20. Construction and Complete Agreement
This Agreement supersedes, terminates and otherwise renders null and void any and all prior written and/or oral agreements between the Company and 24SevenOffice with respect to the matters herein expressly set forth, except that nothing herein contained shall be construed as intended to relieve or release either Party from its obligation to make payment of any monies which either Party may owe to the other Party. 24SevenOffice may amend the content in this Agreement at any time. The revised version will be effective at the time it is posted on the website. If the revised version includes a substantial change, Company will be informed by an electronic notice.
21. Legal Venue
The Agreement is governed by Norwegian law. Resolution of any and all disputes arising under or as a result of the Agreement or related thereto should first be sought and solved through negotiations, in which both sides are obligated to participate and attend. If these negotiations are not successful, then the venue and the jurisdiction for resolution of the dispute shall lie with the Courts of Oslo, Norway.
- Ancillary Services shall mean such additional services provided by third parties where 24SevenOffice acts as an intermediary in connection with the delivery of the Service to the End Customer and End User.
- Customer License Agreement or CLA shall mean the terms and conditions an End Customer has to accept in order to use the Services.
- Commission shall mean the amount payable by 24SevenOffice to the Company for marketing and/or sale of the Services.
- Confidential Information shall mean information or material that is confidential and proprietary to the disclosing party. Confidential Information includes, but is not limited to, the following types of information and other information of a similar nature: software (in various stages of development), designs, drawings, specifications, models, source code, object code, documentation, diagrams, flow charts, marketing and development plans, business plans, financial information and customer lists.
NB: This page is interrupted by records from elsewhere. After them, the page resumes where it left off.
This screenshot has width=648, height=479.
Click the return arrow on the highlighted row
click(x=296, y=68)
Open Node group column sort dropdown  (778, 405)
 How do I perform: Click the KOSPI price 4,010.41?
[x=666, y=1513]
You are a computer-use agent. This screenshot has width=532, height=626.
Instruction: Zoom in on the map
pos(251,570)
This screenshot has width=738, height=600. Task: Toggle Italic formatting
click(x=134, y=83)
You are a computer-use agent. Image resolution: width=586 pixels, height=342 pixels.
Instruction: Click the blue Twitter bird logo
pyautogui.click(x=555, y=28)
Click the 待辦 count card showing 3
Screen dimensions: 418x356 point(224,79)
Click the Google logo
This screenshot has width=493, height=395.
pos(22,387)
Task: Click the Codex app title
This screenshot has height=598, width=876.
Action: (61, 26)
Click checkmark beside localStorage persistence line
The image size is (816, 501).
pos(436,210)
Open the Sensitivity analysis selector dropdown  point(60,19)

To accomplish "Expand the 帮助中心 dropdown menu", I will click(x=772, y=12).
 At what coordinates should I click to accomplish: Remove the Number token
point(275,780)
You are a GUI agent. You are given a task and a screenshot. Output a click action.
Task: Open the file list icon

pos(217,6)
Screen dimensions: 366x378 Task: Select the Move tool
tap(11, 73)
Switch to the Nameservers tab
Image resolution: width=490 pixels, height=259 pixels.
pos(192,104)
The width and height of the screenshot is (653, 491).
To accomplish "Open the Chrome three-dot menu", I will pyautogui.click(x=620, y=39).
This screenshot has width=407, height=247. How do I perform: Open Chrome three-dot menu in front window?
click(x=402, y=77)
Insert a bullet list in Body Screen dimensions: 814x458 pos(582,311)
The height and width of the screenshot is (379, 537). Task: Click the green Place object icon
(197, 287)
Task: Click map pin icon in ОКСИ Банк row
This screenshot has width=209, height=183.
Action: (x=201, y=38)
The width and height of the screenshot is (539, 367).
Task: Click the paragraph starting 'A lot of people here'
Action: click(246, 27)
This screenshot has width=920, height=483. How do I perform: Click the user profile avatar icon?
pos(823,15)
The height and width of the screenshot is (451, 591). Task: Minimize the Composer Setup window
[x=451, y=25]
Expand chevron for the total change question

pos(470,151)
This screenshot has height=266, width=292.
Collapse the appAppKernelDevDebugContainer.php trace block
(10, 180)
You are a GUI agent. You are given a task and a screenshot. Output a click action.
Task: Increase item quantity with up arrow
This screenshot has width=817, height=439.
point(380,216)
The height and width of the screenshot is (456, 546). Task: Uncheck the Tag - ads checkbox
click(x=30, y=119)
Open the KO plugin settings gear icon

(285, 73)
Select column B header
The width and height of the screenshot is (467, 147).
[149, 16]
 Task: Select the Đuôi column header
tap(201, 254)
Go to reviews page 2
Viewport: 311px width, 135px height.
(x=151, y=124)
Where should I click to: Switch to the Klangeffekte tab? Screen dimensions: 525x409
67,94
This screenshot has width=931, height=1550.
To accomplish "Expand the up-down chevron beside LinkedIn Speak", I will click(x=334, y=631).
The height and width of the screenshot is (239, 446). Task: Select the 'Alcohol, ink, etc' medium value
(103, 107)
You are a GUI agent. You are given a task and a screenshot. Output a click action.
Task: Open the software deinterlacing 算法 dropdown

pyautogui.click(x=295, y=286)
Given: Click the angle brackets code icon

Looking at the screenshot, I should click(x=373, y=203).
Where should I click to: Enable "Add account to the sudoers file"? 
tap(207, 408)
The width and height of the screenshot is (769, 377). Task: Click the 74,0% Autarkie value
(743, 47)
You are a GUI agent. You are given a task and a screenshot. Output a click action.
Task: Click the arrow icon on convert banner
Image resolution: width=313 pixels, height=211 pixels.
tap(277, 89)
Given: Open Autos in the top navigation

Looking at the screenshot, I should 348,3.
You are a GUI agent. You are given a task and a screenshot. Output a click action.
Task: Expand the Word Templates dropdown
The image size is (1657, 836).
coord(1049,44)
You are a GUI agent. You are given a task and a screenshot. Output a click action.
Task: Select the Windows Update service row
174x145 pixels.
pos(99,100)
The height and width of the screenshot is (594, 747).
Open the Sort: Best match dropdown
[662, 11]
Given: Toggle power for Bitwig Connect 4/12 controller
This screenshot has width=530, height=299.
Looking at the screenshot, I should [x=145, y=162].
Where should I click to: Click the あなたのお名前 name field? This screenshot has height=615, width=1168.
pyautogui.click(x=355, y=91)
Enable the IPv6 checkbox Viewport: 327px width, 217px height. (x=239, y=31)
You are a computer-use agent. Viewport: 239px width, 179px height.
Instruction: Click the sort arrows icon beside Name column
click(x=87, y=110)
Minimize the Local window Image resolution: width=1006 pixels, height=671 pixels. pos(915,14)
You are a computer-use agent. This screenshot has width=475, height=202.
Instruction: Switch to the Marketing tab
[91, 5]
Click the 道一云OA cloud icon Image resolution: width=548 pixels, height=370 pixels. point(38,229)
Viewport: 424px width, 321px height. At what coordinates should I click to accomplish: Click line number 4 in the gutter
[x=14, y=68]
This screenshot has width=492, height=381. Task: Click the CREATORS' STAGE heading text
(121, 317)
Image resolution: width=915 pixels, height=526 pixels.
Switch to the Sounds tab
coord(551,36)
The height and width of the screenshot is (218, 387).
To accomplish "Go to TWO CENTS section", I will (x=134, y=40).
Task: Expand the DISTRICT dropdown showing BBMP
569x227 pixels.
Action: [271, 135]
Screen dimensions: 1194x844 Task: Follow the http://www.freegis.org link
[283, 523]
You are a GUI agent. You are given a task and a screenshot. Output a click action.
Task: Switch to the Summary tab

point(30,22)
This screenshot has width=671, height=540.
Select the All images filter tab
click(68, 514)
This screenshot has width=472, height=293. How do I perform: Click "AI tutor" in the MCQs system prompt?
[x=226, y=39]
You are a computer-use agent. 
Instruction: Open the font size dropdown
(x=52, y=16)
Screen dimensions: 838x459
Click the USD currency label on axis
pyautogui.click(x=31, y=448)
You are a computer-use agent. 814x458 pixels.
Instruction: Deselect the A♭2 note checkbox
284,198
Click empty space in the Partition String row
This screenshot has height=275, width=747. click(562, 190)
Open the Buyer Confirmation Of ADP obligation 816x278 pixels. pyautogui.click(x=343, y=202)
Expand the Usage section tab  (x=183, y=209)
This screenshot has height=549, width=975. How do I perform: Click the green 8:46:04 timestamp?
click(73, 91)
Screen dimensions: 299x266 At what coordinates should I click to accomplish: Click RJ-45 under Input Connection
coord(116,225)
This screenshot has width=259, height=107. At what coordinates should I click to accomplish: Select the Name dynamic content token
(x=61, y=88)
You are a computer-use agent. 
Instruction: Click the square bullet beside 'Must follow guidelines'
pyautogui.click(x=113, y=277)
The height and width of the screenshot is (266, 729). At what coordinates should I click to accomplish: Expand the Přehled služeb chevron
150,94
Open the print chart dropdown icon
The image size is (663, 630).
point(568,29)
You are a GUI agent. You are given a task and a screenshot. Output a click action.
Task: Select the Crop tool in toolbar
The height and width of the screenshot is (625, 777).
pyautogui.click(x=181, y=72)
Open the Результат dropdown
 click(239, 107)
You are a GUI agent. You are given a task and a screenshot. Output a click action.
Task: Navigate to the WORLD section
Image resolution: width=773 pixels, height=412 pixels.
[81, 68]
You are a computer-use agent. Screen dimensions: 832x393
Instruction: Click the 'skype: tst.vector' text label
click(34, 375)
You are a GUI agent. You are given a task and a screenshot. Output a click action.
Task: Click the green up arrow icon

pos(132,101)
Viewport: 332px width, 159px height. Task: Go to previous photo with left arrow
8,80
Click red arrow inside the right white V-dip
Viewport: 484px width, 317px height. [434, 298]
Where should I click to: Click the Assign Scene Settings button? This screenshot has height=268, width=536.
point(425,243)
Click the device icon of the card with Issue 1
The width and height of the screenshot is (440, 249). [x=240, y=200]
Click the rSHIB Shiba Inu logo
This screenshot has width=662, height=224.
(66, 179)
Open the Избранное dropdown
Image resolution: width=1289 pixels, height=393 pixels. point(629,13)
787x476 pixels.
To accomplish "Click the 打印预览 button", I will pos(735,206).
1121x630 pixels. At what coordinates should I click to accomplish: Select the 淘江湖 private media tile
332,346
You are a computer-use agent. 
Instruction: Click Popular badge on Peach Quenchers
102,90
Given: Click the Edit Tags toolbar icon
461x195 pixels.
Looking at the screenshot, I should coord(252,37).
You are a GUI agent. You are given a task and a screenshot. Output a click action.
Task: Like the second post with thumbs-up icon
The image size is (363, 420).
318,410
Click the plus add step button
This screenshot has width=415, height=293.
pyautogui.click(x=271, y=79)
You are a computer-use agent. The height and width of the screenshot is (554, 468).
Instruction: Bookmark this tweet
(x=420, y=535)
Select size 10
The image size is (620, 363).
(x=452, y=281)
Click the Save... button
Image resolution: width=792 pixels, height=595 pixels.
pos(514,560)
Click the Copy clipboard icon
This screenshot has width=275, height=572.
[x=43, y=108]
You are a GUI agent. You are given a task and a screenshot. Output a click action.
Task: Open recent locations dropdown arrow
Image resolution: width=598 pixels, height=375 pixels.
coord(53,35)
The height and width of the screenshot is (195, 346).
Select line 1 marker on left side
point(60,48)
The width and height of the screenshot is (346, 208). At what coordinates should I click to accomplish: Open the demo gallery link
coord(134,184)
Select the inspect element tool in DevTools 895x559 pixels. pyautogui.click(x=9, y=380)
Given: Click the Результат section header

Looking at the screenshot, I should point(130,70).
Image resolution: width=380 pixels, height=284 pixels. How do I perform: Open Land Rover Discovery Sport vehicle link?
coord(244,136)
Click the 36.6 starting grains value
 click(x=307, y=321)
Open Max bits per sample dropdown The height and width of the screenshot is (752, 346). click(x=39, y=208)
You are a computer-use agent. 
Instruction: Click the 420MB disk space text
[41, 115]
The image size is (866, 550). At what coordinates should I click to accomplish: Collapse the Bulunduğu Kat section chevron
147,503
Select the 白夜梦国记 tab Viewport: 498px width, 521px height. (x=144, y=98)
- Effective Date shall mean the date both Parties have signed the Agreement.
- End Customer shall mean those third party individuals and entities not affiliated with the Company who acquire Services through Company or as a result of the Company’s marketing activities, for such third parties’ internal use, and not for the purpose of redistribution or resale of the Services. It will also include individuals affiliated with the Company, when the Services are for internal use in the Company.
- An End Customer Client shall mean the area within the Services that is limited to one legal company’s data.
- End User shall mean any individual that has a user log-in to the Services. That might be as an employee at End Customer or as an individual.
- End User License Agreement or EULA shall mean the terms and conditions an End User has to agree upon in order to use the Service.
- A Sale Lead or a Lead shall mean the identity of a person or an entity potentially interested in purchasing a product or service, and represents the first stage of a sales process.
- Up Sale shall mean any extra order from End Customer, e.g. new End Users, extra modules or Ancillary Services.
- Market shall mean the territory in which the Company is permitted to market and/or sell the Services.
- Service shall mean the application and accompanying services distributed by 24SevenOffice. Services do not include Ancillary Services.
- Subscription Based Services shall mean monthly Services subscription that End Customer agrees upon paying where the Company acts as an intermediary and which are invoiced in advance by 24SevenOffice or the Company.
- Term shall mean the period of time during which this Agreement is in effect.